» Problem description
The expected answer is every line from the material below that has the word "agent".

» Source information
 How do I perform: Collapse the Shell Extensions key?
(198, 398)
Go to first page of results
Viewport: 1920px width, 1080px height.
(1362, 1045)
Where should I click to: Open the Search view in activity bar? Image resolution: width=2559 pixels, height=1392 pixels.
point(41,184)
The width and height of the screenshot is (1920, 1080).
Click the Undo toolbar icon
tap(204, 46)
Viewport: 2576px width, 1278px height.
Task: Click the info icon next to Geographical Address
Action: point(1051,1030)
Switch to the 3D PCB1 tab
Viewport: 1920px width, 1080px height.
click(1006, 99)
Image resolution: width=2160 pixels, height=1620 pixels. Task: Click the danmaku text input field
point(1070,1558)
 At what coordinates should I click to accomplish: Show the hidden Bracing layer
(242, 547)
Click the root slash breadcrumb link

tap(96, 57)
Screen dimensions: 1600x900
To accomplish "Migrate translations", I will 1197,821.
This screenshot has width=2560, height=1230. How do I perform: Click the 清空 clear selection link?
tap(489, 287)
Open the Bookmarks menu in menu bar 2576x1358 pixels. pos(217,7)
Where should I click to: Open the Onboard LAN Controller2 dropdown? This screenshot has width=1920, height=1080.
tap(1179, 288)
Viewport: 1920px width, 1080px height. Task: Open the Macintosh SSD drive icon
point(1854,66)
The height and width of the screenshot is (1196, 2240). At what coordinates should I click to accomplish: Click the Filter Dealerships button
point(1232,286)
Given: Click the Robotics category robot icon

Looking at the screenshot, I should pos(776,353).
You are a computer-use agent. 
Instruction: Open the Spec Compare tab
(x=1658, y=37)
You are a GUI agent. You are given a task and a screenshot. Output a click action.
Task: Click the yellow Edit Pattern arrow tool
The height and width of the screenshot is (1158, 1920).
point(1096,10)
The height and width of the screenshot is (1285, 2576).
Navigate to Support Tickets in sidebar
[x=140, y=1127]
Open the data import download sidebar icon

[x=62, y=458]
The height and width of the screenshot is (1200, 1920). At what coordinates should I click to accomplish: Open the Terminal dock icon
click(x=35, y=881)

» Exercise answer
You are a computer-use agent. 
You are a GUI agent. You are given a task and a screenshot. Output a click action.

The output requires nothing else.